**Texto de lectura**

Esta oposición se ha afirmado de nuevo
manifiestamente con ocasión de los dos discursos en que Nos quisimos
recientemente hacer luz sobre la posición del juez respecto a la ley[1].
Nos hablábamos entonces de las normas objetivas del derecho, del derecho divino
natural, que garantiza a la vida jurídica de los hombres la autonomía requerida
por una viva y segura adaptación a las condiciones de cada tiempo. Que los
totalitarios no nos hayan comprendido, ellos para quienes la ley y el derecho
no son más que instrumentos en las manos de los círculos dominantes, Nos lo
esperábamos ya. Pero comprobar las mismas incomprensiones de parte de ciertos
medios que por largo tiempo se habían constituido como campeones de la
concepción liberal de la vida, que habían condenado a hombres por el solo
pecado de sus relaciones con leyes y preceptos contrarios a la libertad, he ahí
algo que es muy para sorprendernos. Porque, en fin, que el juez al pronunciar
la sentencia se sienta atado por la ley positiva y obligado a interpretarla
fielmente, no hay en ello nada incompatible con el reconocimiento del derecho
natural; más aún, es una de sus exigencias. Pero lo que no se podría
legítimamente conceder es que este vínculo sea anudado exclusivamente por el
acto del legislador humano de quien emana la ley. Esto sería reconocer a la
legislación positiva una seudomajestad que no se diferenciaría en nada de la
que el racismo o el nacionalismo atribuía a la producción jurídica totalitaria,
poniendo bajo sus pies los derechos naturales de las personas físicas y
morales.

**Datos registrados**
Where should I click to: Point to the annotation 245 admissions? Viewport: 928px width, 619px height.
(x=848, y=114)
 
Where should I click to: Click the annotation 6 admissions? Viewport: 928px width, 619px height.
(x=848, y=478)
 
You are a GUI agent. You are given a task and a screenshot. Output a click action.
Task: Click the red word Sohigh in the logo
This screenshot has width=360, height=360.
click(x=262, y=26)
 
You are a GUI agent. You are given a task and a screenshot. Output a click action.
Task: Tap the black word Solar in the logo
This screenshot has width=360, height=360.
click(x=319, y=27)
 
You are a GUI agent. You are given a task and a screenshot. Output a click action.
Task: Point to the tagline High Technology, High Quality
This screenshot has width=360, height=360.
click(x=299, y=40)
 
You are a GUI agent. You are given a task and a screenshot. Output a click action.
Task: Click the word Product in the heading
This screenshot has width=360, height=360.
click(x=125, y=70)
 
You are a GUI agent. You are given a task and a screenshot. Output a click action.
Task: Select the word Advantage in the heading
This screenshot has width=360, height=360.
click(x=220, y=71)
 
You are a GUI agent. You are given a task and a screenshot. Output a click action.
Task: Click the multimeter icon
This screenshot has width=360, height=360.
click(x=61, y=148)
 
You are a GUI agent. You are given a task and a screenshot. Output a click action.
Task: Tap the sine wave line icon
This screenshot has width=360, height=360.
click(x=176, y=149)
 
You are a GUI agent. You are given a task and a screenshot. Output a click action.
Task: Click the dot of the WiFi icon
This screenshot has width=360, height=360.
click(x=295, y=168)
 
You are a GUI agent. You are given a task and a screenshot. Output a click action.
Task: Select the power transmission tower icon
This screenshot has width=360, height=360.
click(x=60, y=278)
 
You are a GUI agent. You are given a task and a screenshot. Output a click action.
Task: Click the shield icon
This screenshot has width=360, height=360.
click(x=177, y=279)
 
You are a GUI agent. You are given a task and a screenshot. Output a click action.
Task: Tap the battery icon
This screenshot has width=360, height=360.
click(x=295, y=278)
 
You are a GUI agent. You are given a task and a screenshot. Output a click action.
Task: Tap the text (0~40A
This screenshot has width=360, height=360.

**Tareas y ejercicios**
a. Según el texto, ¿por qué no se podría conceder legítimamente que el vínculo del juez con la ley «sea anudado exclusivamente por el acto del legislador humano»? Explícalo en una a tres oraciones.
b. Filtra las filas y conserva únicamente las líneas que contienen la cadena «word».
Las filas no guardan ninguna relación con el texto.

**Respuestas ordenadas**
a. Porque eso sería reconocer a la legislación positiva una seudomajestad igual a la que el racismo o el nacionalismo atribuía a la producción jurídica totalitaria. Esa producción ponía bajo sus pies los derechos naturales de las personas físicas y morales.

b.
Task: Click the red word Sohigh in the logo
Task: Tap the black word Solar in the logo
Task: Click the word Product in the heading
Task: Select the word Advantage in the heading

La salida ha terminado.